Steven Spielberg's Amistad (1997) was the real-life slave-mutiny drama, narrated in flashback from subsequent legal proceedings, which gave Postlethwaite another villainous role. He was William S Holabird, an icy-hearted lawyer who seeks to suppress and undermine any evidence of illegal slave-trading that could set at liberty the captured Cinqué (Djimon Hounsou) and his fellow West Africans. Steven Spielberg, in awe of Postlethwaite's presence and beguiled by his personality, hailed him as "the best actor in the world". Modestly, Postlethwaite responded that Spielberg must have said that "he thinks that he's the best actor in the world".

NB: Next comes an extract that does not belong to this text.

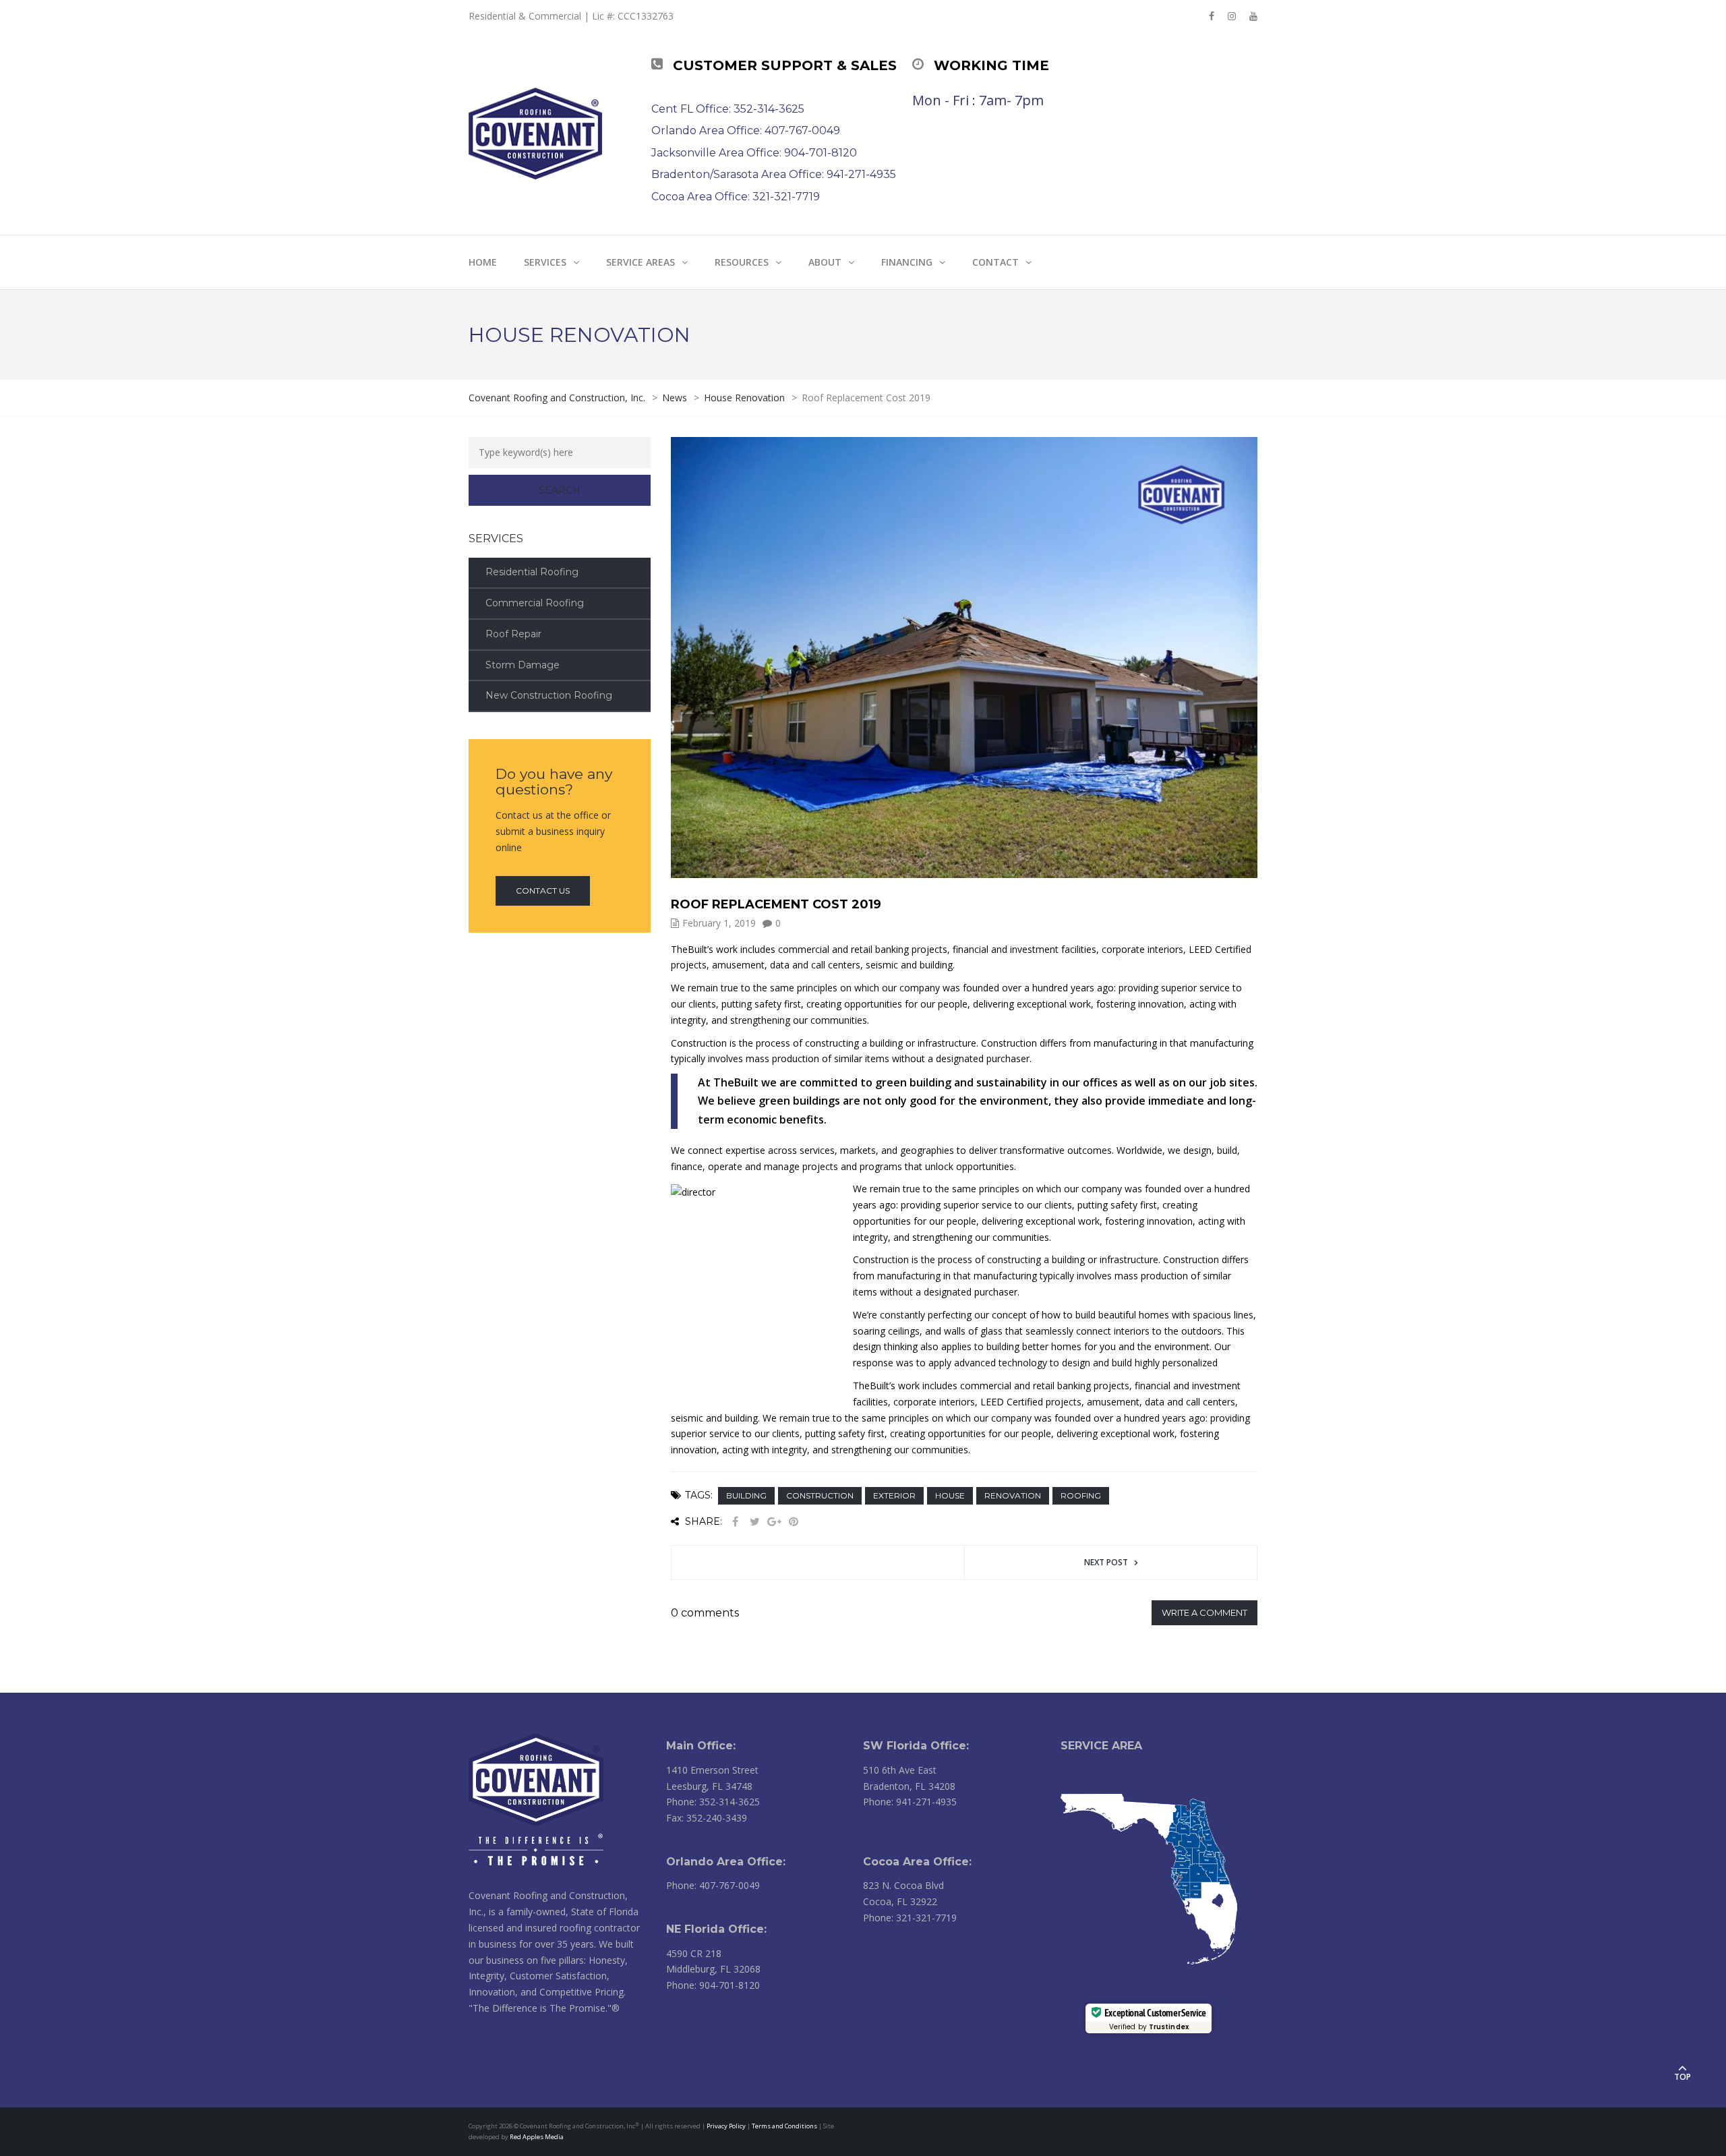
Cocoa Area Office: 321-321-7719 (735, 196)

He was certainly one of the most colossally loved and admired. One of his final screen appearances was in Franny Armstrong's ecological documentary The Age of Stupid (2009), in which a man known simply as The Archivist, speaking in the future, broods over humanity's failure to do anything about environmental catastrophe. Somehow, only Postlethwaite could have carried it off: he gave the film a natural presence, a bedrock of unflashy common sense, and was unfakably a warm, compassionate guy.
Postlethwaite had had health issues for many years, but the news of his death is still a shock, and a very sad way to start the new year. This unassuming, brilliant actor seems to have staked his final claim on our hearts at the moment of leaving: he was the national treasure we didn't know we had, until we didn't have him any more.